## What this task involves
Return, from the data that follows, each line that holds the word "green".

┄┄┄┄┄┄┄┄┄┄

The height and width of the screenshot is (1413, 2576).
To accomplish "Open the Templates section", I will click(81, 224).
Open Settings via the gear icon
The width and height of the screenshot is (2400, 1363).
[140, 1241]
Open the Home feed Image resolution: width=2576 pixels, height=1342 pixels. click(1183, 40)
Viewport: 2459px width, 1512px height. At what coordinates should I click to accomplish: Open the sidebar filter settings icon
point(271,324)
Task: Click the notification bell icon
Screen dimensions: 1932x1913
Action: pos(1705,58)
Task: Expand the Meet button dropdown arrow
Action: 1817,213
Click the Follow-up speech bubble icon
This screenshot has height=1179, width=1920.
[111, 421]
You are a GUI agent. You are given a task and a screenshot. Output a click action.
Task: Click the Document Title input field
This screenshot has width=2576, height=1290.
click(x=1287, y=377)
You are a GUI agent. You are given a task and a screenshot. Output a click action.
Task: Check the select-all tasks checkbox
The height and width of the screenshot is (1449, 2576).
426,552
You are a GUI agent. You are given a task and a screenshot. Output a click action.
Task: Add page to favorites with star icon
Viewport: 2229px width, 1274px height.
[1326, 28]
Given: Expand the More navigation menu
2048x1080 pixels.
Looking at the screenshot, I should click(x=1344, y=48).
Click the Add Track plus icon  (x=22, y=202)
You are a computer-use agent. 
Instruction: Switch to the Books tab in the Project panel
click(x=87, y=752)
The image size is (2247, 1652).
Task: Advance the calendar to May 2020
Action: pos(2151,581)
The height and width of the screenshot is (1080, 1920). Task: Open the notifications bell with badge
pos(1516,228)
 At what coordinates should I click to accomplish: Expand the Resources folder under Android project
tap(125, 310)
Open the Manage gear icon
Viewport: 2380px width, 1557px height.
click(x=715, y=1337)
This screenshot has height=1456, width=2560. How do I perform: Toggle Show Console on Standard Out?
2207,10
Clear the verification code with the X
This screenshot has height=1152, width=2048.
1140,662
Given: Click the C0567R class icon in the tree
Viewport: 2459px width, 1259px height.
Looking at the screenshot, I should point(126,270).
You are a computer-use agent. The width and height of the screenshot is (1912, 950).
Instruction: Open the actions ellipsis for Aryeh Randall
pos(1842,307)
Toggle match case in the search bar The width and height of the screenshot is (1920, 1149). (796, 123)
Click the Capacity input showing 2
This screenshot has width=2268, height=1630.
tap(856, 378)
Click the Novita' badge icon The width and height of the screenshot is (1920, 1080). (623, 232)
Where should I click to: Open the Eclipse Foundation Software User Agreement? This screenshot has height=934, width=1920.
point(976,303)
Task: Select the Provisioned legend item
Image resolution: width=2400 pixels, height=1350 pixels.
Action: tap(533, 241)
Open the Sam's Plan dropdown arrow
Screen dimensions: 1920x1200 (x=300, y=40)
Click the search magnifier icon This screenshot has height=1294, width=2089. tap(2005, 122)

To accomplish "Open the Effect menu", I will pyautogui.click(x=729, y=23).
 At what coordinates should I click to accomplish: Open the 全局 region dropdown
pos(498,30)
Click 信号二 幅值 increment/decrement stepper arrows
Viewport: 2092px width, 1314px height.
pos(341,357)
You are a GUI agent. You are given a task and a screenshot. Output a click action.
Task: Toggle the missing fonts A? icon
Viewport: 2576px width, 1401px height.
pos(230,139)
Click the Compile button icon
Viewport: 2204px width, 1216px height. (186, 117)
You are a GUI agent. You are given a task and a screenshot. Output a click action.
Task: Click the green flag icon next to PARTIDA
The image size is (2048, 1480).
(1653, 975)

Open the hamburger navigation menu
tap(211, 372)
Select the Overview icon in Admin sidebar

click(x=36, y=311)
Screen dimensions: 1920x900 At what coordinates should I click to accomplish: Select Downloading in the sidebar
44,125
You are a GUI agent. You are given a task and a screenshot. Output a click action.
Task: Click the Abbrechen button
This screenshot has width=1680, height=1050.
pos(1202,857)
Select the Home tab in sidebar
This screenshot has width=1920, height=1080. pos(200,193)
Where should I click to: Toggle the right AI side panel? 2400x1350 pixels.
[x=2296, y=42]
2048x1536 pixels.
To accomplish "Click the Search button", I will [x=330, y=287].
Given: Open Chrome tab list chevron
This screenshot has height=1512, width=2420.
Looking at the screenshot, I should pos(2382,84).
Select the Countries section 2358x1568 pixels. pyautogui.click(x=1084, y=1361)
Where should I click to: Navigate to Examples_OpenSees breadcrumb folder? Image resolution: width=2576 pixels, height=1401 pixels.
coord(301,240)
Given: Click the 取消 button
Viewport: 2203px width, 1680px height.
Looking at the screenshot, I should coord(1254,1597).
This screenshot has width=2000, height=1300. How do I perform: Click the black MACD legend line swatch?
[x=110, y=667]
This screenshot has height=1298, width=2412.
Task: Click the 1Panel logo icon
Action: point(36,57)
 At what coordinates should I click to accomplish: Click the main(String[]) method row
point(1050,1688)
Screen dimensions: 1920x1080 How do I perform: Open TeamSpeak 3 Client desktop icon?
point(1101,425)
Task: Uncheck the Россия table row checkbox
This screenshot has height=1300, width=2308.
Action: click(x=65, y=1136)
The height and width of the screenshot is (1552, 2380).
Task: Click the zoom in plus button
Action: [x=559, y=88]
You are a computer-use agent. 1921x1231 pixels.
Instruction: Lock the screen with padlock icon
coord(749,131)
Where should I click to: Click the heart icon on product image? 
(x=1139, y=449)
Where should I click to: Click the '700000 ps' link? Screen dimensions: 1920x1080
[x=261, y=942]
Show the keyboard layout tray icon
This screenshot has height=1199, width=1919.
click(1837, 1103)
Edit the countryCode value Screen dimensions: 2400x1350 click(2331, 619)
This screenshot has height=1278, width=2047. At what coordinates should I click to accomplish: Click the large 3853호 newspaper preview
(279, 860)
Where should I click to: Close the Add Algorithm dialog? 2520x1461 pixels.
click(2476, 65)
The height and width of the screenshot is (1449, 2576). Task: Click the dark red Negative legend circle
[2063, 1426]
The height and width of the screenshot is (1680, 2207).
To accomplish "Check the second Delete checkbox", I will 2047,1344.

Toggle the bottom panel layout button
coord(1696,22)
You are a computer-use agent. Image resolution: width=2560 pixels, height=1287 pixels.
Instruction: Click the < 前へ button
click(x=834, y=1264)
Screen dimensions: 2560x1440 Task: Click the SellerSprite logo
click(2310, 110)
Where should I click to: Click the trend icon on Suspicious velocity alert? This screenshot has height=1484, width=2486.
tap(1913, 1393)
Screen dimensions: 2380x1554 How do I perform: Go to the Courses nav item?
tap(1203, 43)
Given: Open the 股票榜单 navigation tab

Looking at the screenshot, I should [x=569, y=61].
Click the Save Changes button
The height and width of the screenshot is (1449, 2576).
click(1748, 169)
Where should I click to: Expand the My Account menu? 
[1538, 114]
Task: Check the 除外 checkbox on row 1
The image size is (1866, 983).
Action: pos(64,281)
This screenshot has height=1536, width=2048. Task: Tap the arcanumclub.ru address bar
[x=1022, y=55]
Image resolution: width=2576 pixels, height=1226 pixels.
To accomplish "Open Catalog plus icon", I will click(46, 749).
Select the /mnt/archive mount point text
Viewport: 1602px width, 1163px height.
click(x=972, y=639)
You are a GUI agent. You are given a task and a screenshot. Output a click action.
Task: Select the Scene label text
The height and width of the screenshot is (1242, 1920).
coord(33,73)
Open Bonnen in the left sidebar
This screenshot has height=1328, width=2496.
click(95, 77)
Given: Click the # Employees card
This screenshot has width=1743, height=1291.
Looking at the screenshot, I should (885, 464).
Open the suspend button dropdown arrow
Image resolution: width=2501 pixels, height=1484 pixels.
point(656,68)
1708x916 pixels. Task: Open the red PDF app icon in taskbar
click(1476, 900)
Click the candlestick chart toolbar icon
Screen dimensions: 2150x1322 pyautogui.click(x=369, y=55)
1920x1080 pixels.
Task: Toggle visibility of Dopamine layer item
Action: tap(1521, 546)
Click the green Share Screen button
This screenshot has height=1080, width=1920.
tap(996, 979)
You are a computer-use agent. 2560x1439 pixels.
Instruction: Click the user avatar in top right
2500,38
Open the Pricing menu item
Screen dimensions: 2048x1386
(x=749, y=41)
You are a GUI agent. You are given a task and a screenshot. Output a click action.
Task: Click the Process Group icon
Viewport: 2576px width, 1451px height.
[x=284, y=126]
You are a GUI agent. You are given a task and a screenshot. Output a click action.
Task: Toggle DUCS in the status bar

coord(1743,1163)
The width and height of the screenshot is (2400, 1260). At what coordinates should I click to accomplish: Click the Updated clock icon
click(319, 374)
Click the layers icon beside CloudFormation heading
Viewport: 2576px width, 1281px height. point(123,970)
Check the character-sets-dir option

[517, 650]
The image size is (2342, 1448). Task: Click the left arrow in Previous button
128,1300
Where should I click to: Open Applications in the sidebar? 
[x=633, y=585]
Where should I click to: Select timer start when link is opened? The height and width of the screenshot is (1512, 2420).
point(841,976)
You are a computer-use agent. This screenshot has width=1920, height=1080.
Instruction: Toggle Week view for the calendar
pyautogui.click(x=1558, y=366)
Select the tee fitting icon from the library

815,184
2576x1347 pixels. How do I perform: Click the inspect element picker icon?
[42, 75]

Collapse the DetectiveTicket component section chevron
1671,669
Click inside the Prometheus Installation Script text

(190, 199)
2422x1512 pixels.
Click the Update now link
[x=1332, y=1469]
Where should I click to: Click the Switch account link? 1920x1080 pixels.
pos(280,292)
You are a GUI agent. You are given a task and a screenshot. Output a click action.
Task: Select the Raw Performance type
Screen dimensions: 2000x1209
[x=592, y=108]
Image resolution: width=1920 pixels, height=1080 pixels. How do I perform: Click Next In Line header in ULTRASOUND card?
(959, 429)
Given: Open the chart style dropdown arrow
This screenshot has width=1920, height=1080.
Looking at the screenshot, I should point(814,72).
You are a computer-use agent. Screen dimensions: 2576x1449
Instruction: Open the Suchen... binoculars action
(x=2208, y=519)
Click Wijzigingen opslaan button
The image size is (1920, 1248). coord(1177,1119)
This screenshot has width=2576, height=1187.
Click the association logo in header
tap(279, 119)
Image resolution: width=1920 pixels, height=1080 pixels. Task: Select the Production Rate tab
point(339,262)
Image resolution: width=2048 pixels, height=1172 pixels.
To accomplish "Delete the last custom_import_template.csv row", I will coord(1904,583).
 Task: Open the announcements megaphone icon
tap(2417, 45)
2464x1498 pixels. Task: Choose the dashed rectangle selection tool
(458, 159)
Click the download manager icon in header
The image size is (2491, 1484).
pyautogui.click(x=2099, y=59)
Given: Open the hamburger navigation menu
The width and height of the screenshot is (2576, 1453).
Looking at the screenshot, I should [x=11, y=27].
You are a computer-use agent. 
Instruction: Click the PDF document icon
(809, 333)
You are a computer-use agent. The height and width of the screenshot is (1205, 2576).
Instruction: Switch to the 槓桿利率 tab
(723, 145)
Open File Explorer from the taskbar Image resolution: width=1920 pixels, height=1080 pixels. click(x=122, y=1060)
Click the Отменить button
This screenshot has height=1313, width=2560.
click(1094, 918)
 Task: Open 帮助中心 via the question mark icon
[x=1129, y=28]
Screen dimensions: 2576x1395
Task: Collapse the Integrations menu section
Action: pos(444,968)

┄┄┄┄┄┄┄┄┄┄

## Output below
Task: Click the green flag icon next to PARTIDA
Click the green Share Screen button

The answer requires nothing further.